What's in a Number?

Updated: Jan 17, 2019

To many applicants, college selection appears reduced to a numbers game. One of the biggest decisions in a young individual’s life comes down to the comparison of a series of integers. Many students and parents spend months obsessing over a GPA, an SAT score, the cost of attendance, admission rates, and most of all - institutional rankings. The truth is, that while these numbers hold significant value in the admissions process, they should not be the "end all be all" of decision making.


As an educational consultant (and someone who has been through the academic application process numerous times), I see a lot of weight placed on these numbers - and the subsequent pressure for students to obtain them. Very often, when trying to pick the right college or university, the only factors considered are the ratings of the university and the ability of the student to reach certain numerical bars. While the general gist of that logic holds, the right selection process is much more complex.


Specifically, let’s dig into the meaning of the so-called "university rankings." Various websites and even published books release annual lists, which claim to contain the “best” or “top” universities, ranked in order. Universities belonging to the famous Ivy League or the UC (University of California) system are ranked in the top 20 - with Harvard, Princeton, and Stanford often vying for first place, with Yale and UC Berkeley following closely behind. These are the "name brand schools," that have gained the reputation of the best over the past centuries.
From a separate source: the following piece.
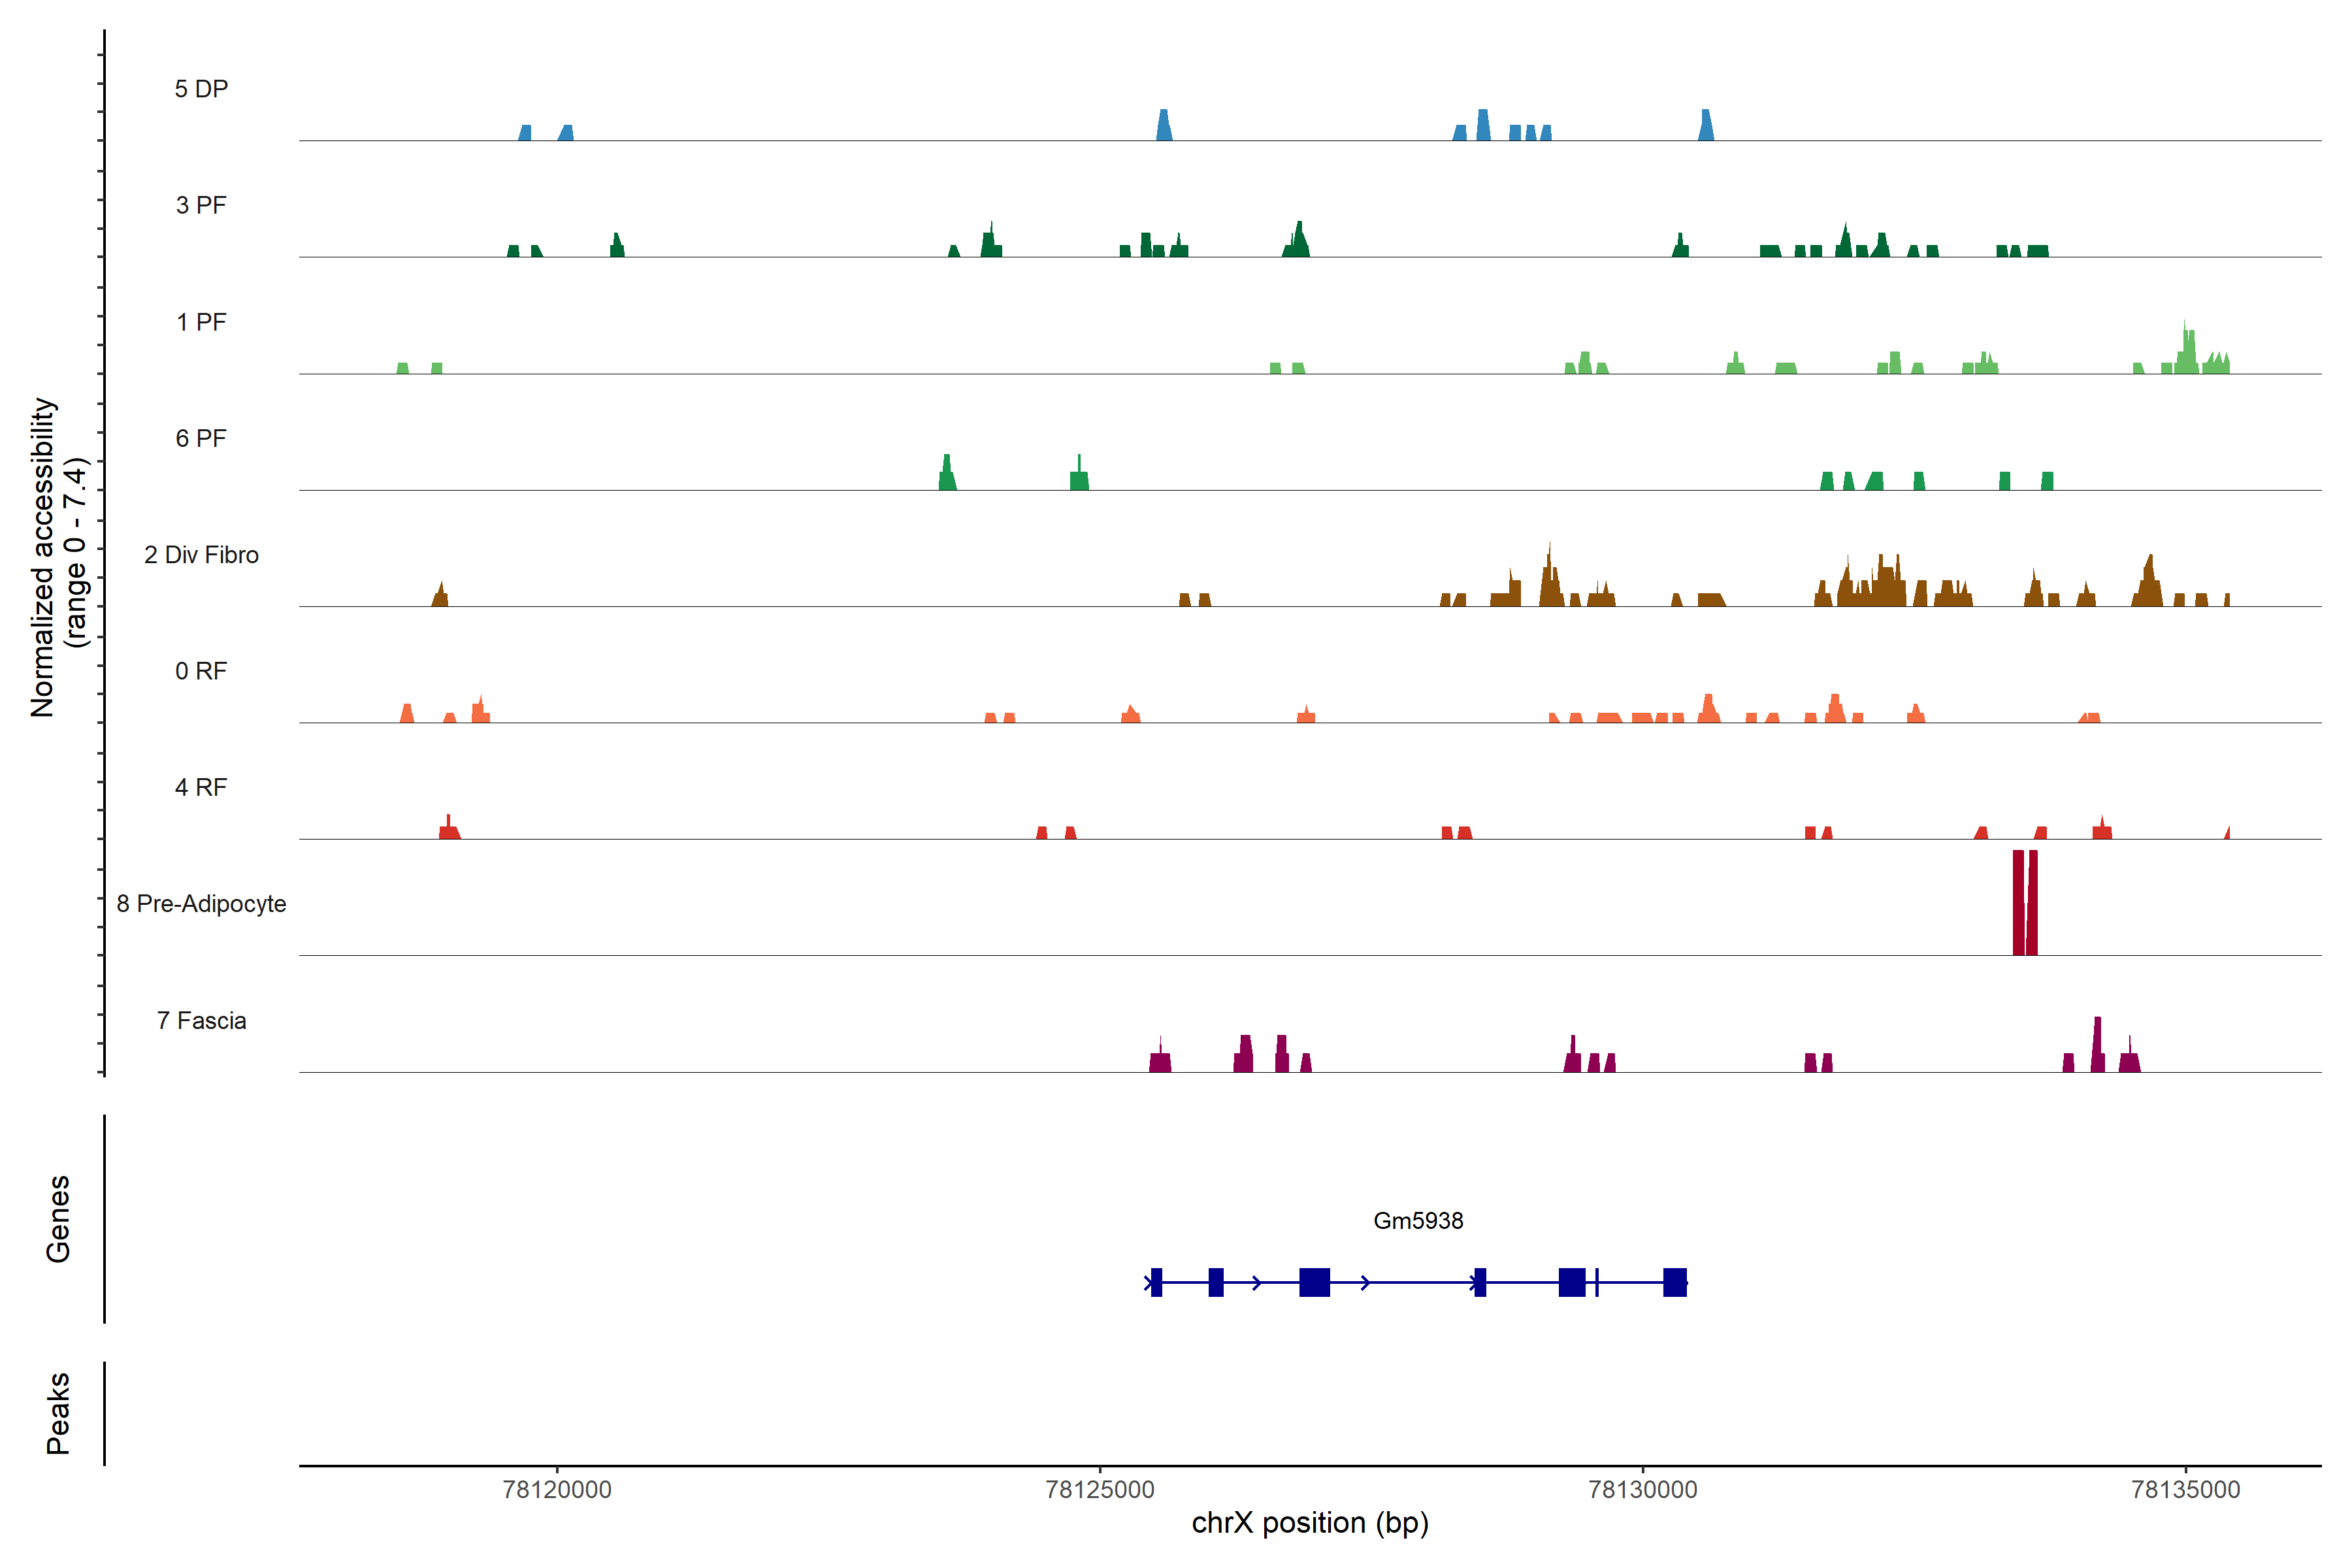Image resolution: width=2352 pixels, height=1568 pixels.
Task: Click the Genes panel label
Action: click(x=58, y=1218)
With admissions rates of <10%, these universities attract applicants from all over the world.


But even if you have a high GPA and a near-perfect SAT, does that mean that those top 20 famous schools are the right place for you?


To answer this question, it’s important to consider historical context. These time-honored academic institutions have built their reputations on developing innovative educational curricula in the liberal arts. To this day, they remain the best options for those wishing to be lawyers or doctors. Nonetheless, the past couple centuries have seen a rise in a vast variety of other types of colleges and universities. The U.S. is full of unique small liberal arts colleges, like Williams and Emory, and big state schools like the University of Michigan and University of Texas at Austin. All of these schools have much higher admission rates, and are consequently ranked much lower on the lists of top schools in the United States.


So why consider applying to schools that have lower rankings? Are they truly less reputable and less elite? To answer this question, I’ll give a concrete example. I graduated from a prestigious private high school, with a high GPA and a standardized test score in the 99th percentile. I had community service, extracurriculars, several scientific publications to my name, as well as a full supplemental art portfolio as a youth professional violinist. My numbers fit the checklist for a prospective student of a top 20 school. Like most 17-year-olds across the world, I told myself that if I was smart, I belonged at Harvard or the University of Chicago. All I knew of universities at the time was the names I heard in movies and books, from my parents and teachers. I had no idea what other factors I could and should be considering.


Throughout the next several months, I had received letters of acceptance -- as well as rejection -- from the dream schools on my list, in a seemingly arbitrary fashion. When decision day came around, I found myself in a conundrum: all these schools with different colored packets and different mascots seemed identical, as I knew almost nothing about them except the number on that ranked list of “best universities.” After much deliberation and additional research, I ended up committing to a school that was near the bottom of my list - a safety school I had applied to only per the recommendation of my college counselor. Three years later, I can say that it was the best decision of my life.


Watching my younger sister go through the admissions process this year, I have done a lot of thinking, whether I would’ve approached the process differently, knowing everything I know now. Truthfully - yes, hindsight really is 20-20.


I chose to go to a state school that had a lower ranking than some of the other offers of acceptance I received. The truth is, those numbers often say very little about teaching capacity, professional development opportunity, and prestige of the desired degree program. For example, it is a well known fact that tech companies like Google are prejudiced against name brand schools like Princeton and Brown, and are more likely to hire an individual who graduated from Georgia Tech or the University of Illinois at Urbana-Champaign. Likewise, if you hope to obtain a degree in engineering, a theory-based school like the University of Chicago is not going to be the right place for you, but Purdue University might be. Looking up rankings for particular degree programs might be a better start for your search.


A reasonable parent at this point might pose the question: well, if we shouldn't rely on the numerical rankings of schools, how can we know which place is the right academic start for my child? And the honest answer to that would be that you can't! It will be up to the future college student to visit the campus, look up faculty in the department and classes required for the diploma (as well as their syllabi), opportunities for research and internships. It will take lots of work, but if you truly want to find the right fit - you must dig deeper than a number.